In an experiment, we are typically interested in **population** values of a parameter. For example, for the `tapping` dataset, we want to determine:

* $p_i$, $p_t$: the tapping rates when `syntax` = *intransitive* or *transitive*
    
* $p_i - p_t$: the difference between the rate of tapping in the two conditions.
    
However, we can only take a *sample* of size $n$ and make an inference about the population.  To estimate the two quantities above, we could use:

* The proportion of the $n$ observations which were tapped, when `syntax` = *intransitive* or *transitive*.
    
* The difference between these two observed proportions
    
This is much of what we do in statistical analysis: estimate quantities of interest, whose true values we will never actually know, based on a finite sample.

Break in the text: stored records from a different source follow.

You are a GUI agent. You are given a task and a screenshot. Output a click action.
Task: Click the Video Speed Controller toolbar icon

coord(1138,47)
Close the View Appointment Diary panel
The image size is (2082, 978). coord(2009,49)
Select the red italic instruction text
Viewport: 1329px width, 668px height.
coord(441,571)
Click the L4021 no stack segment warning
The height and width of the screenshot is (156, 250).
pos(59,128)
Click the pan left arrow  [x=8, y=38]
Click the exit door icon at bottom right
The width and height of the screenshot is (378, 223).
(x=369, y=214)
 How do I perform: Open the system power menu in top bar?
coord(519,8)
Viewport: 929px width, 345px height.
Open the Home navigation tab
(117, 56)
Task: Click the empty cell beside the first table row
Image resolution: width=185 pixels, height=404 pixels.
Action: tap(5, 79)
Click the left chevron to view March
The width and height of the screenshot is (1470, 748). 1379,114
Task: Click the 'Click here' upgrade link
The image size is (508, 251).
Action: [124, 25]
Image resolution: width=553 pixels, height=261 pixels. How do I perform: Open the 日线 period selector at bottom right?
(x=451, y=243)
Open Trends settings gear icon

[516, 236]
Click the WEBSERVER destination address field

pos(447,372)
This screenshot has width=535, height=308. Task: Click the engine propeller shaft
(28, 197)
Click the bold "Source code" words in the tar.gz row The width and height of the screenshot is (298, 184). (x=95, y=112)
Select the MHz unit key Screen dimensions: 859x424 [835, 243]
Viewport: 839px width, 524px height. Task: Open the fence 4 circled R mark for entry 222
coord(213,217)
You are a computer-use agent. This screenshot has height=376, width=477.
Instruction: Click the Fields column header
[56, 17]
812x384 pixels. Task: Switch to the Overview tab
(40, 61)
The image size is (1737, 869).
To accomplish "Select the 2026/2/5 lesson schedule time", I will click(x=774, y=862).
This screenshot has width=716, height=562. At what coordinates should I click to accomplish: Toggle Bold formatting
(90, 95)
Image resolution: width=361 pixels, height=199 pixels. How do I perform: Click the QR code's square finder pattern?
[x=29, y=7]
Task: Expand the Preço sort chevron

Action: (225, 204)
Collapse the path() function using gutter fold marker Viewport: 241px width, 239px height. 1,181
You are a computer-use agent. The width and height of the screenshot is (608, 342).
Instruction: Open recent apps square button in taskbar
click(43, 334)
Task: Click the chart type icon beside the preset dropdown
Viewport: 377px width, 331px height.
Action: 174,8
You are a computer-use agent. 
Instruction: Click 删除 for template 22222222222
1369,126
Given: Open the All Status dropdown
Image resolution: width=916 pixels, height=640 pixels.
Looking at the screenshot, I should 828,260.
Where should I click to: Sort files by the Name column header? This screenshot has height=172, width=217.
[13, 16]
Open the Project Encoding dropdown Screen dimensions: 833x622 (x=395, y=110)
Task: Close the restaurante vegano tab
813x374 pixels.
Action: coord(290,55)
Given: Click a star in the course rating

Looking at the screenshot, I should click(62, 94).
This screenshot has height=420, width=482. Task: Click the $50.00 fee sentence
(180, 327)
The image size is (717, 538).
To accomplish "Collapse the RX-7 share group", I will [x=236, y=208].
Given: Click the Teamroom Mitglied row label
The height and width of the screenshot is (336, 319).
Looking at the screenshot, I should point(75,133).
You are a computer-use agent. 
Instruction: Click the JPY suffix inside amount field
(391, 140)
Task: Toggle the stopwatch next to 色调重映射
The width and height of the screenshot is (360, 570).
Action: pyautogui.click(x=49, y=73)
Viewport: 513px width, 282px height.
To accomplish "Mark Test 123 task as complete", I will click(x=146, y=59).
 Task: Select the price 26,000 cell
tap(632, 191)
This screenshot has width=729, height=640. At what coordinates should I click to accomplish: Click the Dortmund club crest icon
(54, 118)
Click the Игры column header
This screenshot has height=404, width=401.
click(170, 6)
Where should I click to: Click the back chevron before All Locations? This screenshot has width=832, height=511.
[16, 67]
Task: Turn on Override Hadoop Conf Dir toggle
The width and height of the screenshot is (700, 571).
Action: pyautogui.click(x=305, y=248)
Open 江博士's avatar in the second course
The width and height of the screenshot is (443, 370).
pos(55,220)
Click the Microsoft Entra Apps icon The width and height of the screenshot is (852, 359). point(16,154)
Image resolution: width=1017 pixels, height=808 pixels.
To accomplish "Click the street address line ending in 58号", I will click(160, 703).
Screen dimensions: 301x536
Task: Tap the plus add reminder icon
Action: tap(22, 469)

### Sample $\to$ population: High level

In inferential statistics, the general procedure is to use the sample to calculate *sample statistics*.  These sample statistics are used to estimate the *population values* of the parameters we actually care about. Ideally the sample statistics should be *unbiased estimators* of the population values, defined as:

* The more data we have, the closer the sample statistic gets to the population value

* In the limit of an infinite sample, the sample statistic **is** the population value.

For example:

* $\mu$ and $\sigma$ are often used to denote the population mean and standard deviation: the values we care about, but will never actually observe.  

* $\bar{x}$ and $s$ are often used to denote the sample statistics estimating $\mu$ and $\sigma$.  

* If you have $n=1000000000$, we expect $\bar{x}$ to be very, very close to $\mu$.

### Sampling distribution of the sample mean {#sdsm}

The most basic sample statistic is the *sample mean*, which is the average of $n$ observations:

\begin{equation*}
  \bar{x} = \frac{\sum^n_{i=0} x_i}{n}
\end{equation*}

To understand how the sample mean is related to the population mean, let's explore using simulations where we know the population value.

We can do this by:

1. Draw a sample of $n$ observations from a normal distribution with mean 0 and standard deviation $\sigma$ (using the `rnorm` command)

2. Calculate the sample mean using this sample, $\bar{x}$

3. Repeat (1)-(2) many times, and plot a histogram showing the distribution of sample mean values

(The code for this in [the .Rmd file](https://github.com/mlml/stats_book), but is hidden on this page.)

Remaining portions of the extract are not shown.